Yes, it is understandable why the metaphor of death has since that 1992 event hung on not just the 5000-seater Main Bowl but on the National Theatre itself. It was as if the occurence was a foreboding of the gradual death of the once-flourishing National Theatre as a place for communal sharing. In years gone by, the Theatre facility, the only one of its type in an Art infrastructure-drought land that Nigeria is, had clamped up, closing up itself, and shutting out patrons and artists who ought to make its belly rumble consistently with nourishment.

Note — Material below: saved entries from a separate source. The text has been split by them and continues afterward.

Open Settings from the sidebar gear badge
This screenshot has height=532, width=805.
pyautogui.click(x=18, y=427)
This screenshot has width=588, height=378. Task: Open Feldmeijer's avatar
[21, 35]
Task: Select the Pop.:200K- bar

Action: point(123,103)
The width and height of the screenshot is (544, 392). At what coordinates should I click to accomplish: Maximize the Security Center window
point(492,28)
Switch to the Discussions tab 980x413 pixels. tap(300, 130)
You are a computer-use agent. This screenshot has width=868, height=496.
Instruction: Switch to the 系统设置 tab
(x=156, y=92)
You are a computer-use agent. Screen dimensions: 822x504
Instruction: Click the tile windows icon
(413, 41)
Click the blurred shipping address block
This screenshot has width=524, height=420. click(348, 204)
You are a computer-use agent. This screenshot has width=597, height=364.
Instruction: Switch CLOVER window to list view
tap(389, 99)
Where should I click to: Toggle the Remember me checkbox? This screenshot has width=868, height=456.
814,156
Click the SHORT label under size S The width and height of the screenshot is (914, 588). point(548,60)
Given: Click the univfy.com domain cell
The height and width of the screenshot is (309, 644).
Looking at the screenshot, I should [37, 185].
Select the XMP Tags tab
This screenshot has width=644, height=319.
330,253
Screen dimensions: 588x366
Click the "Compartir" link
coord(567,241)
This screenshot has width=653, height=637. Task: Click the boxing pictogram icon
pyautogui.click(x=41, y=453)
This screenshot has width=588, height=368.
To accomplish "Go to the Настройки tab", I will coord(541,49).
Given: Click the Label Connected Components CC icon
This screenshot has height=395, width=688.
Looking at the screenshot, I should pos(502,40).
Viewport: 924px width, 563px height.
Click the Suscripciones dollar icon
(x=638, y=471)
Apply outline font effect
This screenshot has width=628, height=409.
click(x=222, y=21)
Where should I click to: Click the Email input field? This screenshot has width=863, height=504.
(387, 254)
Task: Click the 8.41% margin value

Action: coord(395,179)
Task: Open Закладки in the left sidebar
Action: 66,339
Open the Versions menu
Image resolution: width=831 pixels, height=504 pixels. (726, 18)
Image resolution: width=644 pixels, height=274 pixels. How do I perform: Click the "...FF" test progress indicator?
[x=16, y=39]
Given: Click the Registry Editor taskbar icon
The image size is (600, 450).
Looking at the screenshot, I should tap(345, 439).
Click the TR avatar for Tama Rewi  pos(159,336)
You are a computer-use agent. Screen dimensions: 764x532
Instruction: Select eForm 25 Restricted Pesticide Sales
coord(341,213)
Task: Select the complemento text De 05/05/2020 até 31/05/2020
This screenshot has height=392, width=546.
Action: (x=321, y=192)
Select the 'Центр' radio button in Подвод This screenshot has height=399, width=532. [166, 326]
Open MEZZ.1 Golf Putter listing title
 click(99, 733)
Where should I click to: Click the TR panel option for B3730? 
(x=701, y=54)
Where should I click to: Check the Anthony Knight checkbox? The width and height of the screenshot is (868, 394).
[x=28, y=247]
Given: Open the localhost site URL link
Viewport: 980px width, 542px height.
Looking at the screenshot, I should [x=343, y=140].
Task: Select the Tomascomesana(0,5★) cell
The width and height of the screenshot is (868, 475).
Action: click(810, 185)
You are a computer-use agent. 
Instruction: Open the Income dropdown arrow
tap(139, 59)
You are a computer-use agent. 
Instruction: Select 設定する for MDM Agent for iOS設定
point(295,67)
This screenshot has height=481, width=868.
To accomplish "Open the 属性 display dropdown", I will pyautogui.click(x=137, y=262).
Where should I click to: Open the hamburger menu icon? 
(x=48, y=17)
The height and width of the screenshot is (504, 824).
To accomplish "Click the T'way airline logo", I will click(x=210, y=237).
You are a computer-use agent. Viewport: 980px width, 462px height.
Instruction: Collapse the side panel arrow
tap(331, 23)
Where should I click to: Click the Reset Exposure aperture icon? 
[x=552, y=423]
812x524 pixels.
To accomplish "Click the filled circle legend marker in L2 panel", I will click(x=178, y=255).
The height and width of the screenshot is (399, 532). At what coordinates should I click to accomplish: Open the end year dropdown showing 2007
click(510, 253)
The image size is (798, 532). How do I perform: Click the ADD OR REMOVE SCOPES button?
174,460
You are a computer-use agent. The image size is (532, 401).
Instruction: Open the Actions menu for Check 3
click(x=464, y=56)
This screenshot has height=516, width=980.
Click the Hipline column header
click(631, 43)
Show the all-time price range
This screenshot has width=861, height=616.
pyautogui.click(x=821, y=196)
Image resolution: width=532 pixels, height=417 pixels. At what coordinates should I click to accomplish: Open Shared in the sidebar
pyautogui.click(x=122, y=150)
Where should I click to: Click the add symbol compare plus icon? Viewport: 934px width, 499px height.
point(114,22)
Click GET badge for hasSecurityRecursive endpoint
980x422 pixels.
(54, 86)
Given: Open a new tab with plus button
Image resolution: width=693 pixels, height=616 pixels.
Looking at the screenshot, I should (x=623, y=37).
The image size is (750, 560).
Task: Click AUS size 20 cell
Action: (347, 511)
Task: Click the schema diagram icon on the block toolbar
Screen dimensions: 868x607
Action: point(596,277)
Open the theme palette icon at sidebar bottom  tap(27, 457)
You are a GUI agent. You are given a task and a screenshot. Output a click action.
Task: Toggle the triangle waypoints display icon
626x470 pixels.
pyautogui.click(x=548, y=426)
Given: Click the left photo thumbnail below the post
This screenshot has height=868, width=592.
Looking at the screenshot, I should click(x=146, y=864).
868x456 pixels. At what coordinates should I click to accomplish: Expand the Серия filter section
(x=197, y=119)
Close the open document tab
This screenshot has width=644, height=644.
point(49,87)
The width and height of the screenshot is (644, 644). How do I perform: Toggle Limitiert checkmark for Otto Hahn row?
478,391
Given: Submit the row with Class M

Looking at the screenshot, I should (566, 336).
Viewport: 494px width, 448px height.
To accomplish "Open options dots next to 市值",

There had indeed been moments, no years, of renewed dreams and vigours, especially in the period 2006 to 2009, when there was indeed strong effort to revive the facility by fixing its many leakages and depressions. But the pang of death continued to haunt the soul of the culture empire and the process of rebirth was truncated by poli-trickians in the public service fuelled by their insatiable greed and graft. Since then, the Theatre has sunk deeper into distress, moreso in the regime of one who infamously claimed that he was merely a rent-collector deployed to manage (ruin, perhaps) the edifice.
Yet, the trajectory of the National Theatre can/should not be divorced from that of the nation, or the fate of the continent. Here, in this land of forlorn hope and dream deferred or denied, rulers are never leaders; are never visionaries; are never planners; are never considerate of the collective good. Rulership is occult; Government is secrecy… the People are stranded at the borders of national wellbeing. Art which liberates and guarantees access of participation to the citizens, cannot be given free reign to flower… it must be shut in for its flourishing is dangerous to the contentment of the ruling class.
And so, unlike its sibling in Varna, which comely welcomes its patrons with open arms, the National Theatre and its once-precious Main Bowl, remain shut-in, inaccessible, clamped, damped, sad, depressed, unreachable, untouchable.. unimaginable… a constant prowler in the corridor of death.